Challenge → Continue the text on the rejection of the patent claims, starting after its final sentence.

Document →
★ ★ ★ ★

Dependent claim 14 is claim 5 in the form of a non-transitory machine-readable medium and is rejected for the same reasons as claim 5 stated above. For the rejection of the limitations specifically pertaining to the non-transitory machine-readable medium of claim 10, see the rejection of claim 10 above.
Dependent claim 15 is claim 6 in the form of a non-transitory machine-readable medium and is rejected for the same reasons as claim 6 stated above. For the rejection of the limitations specifically pertaining to the non-transitory machine-readable medium of claim 10, see the rejection of claim 10 above.
Claim 16 is rejected over Rafferty and Feldman.
Regarding claim 16, Rafferty teaches a data processing system, comprising: a processor; and a memory coupled to the processor to store instructions, which when executed by the processor, cause the processor to perform operations for managing execution of a first inference model hosted by data processing systems, the operations comprising: (“the present disclosure provides an exemplary technically improved computer-based system that includes at least the following components of a memory and at least one processor coupled to the memory. The processor is configured to receive historical usage data associated with a plurality of computing services provided by a plurality of distributed servers. The processor is further configured to receive historical usage data associated with an inference model associated with at least one of the plurality of computing services.”; [0005])
The remainder of claim 16 is claim 1 in a form of a processor medium and is rejected for the same reasons as claim 1 stated above.
Dependent claim 17 is claim 2 in the form of a processor and is rejected for the same reasons as claim 2 stated above. For the rejection of the limitations specifically pertaining to the processor of claim 16, see the rejection of claim 16 above.
Dependent claim 18 is claim 3 in the form of a processor and is rejected for the same reasons as claim 3 stated above. For the rejection of the limitations specifically pertaining to the processor of claim 16, see the rejection of claim 16 above.
Dependent claim 19 is claim 4 in the form of a processor and is rejected for the same reasons as claim 4 stated above. For the rejection of the limitations specifically pertaining to the processor of claim 16, see the rejection of claim 16 above.
Dependent claim 20 is claim 5 in the form of a processor and is rejected for the same reasons as claim 5 stated above. For the rejection of the limitations specifically pertaining to the processor of claim 16, see the rejection of claim 16 above.
Claims 8 and 9 are rejected under 35 U.S.C. 103 as being unpatentable over Rafferty and Feldman in view of Yang et al. (US20220269835A1); hereinafter Yang
Claim 8 is rejected over Rafferty, Feldman and Yang with the incorporation of claim 1.
Regarding claim 8, Rafferty teaches obtaining a quantity of instances of the first inference model required to meet the inference frequency requirement of the downstream consumer during the future period of time based on characteristics of the first inference model; (“if usage data for multiple inference models is input, the machine learning model may also learn correlations between usage of inference models, so that scaling of resources for a first inference model may also be based on usage data of one or more second inference models. These correlations may indicate, for example, a number of queries or requests an inference model is predicted to receive in a future time window.”; [0038])

★ ★ ★ ★

Data lines →
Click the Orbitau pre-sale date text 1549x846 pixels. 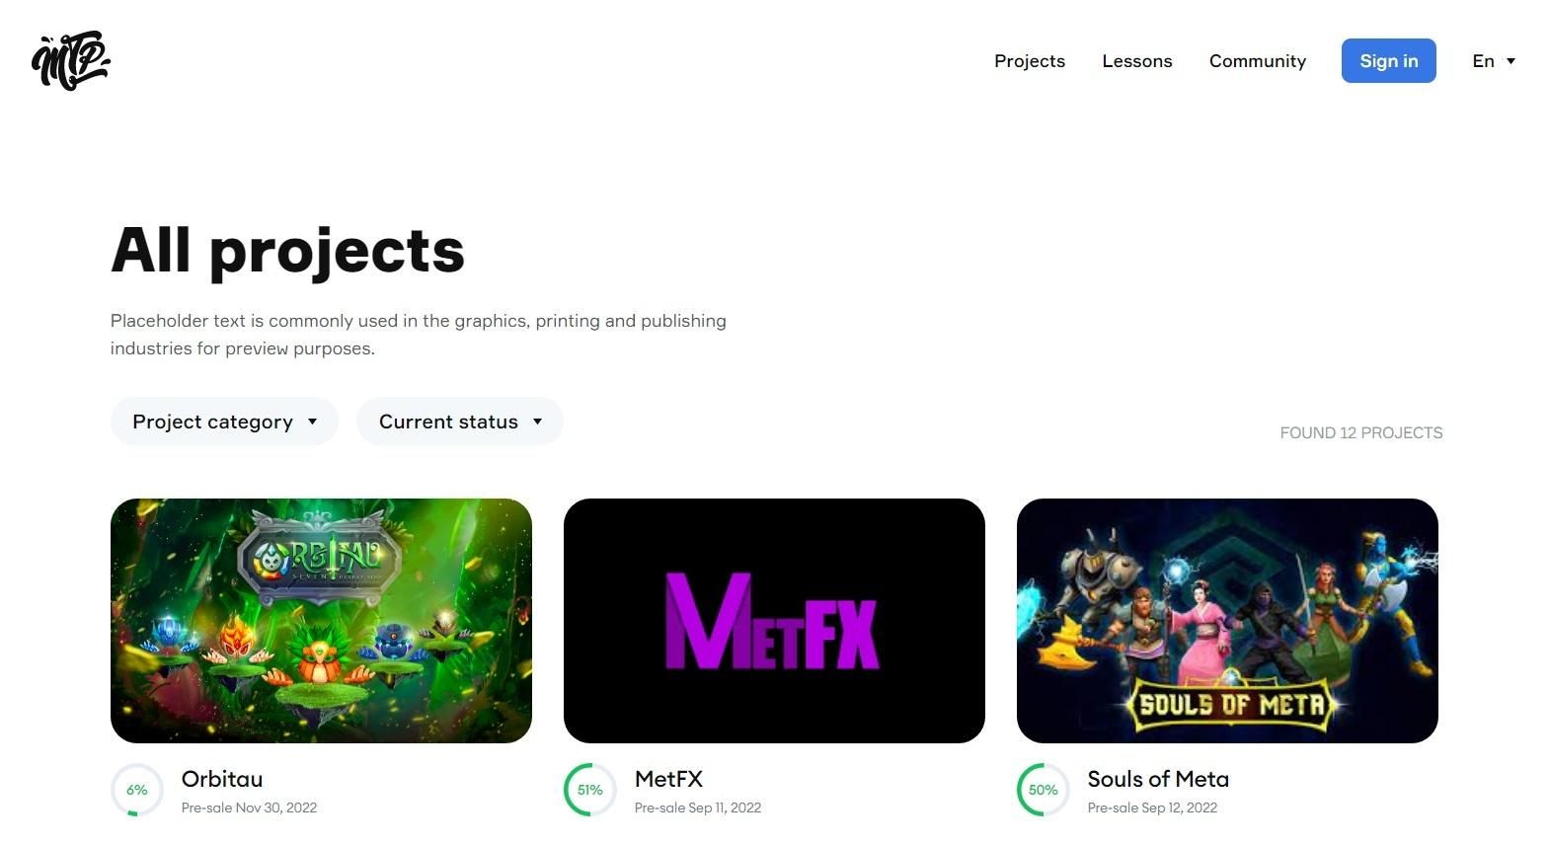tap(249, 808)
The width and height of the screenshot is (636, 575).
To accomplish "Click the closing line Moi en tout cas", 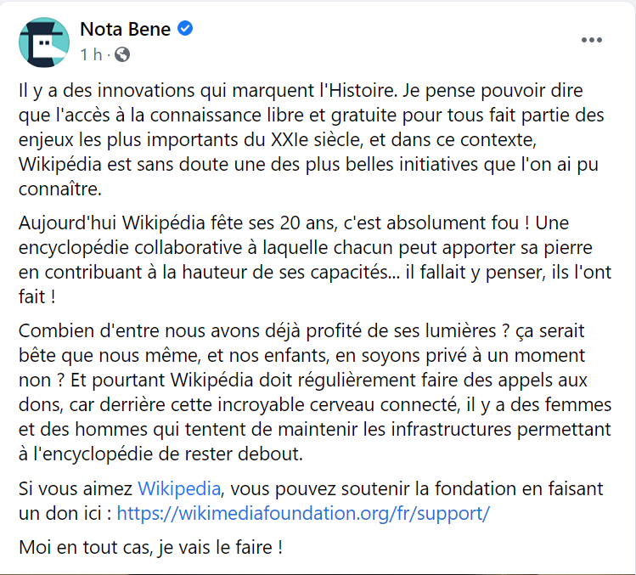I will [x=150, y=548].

★ ★ ★ ★

Written response →
making a second determination that the data processing systems do not have sufficient computing resource capacity to execute the quantity of instances of the first inference model; and (“In particular, by using a trained machine learning model to monitor usage of computing services and/or resources (e.g., a first usage) to determine and predict when usage of an inference model (e.g., a second usage) will scale up or down, the system can predictively increase or decrease computing resources allocated to and/or used by an inference model.”; [0023] and “FIG. 3 is a flowchart illustrating a process for monitoring and predicting usage of computing services and inference models to scale down computing resources for use by those computing services and/or inference models in accordance with one or more embodiments of the present disclosure.”; [0010])
Rafferty does not teach based on the second determination:
obtaining a quantity of instances of the third inference model to be deployed to the data processing systems based on the inference frequency requirement of the downstream consumer during the future period of time; and
generating the execution plan specifying which of the data processing systems are to host each of the quantity of the instances of the third inference model.
However, Yang teaches based on the second determination:
obtaining a quantity of instances of the third inference model to be deployed to the data processing systems based on the inference frequency requirement of the downstream consumer during the future period of time; and (“FIG. 4 shows an embodiment of a machine learning model predicting a model performance. As a general matter, the resource prediction twin 420 may output a prediction of the resources (e.g., hardware, platform, cloud instances, and the like) required for running the machine learning model. Examples of items that the resource prediction twin 420 may output include (i) trade-off between estimated cost and runtime for a different number of GPUs and memory, (ii) cost and performance options for a certain job. Additionally or alternatively, the resource prediction twin may output the prediction of a resource based on logs, scripts, and collected data 430, or hardware data 440. In the case of 430, the resource prediction twin 420 may predict metrics. For example, the resource prediction twin 420 may predict how long each would take to complete a job if the user 410 wants to run the job on a GPU versus CPU. Conversely, in the case of 440, the resource prediction twin 420 may predict parameters. For example, the resource prediction twin may predict a model configuration that may satisfy target values under the constraints given a certain resource (e.g., memory less than 1 GB) limitation on the system.”; [0057])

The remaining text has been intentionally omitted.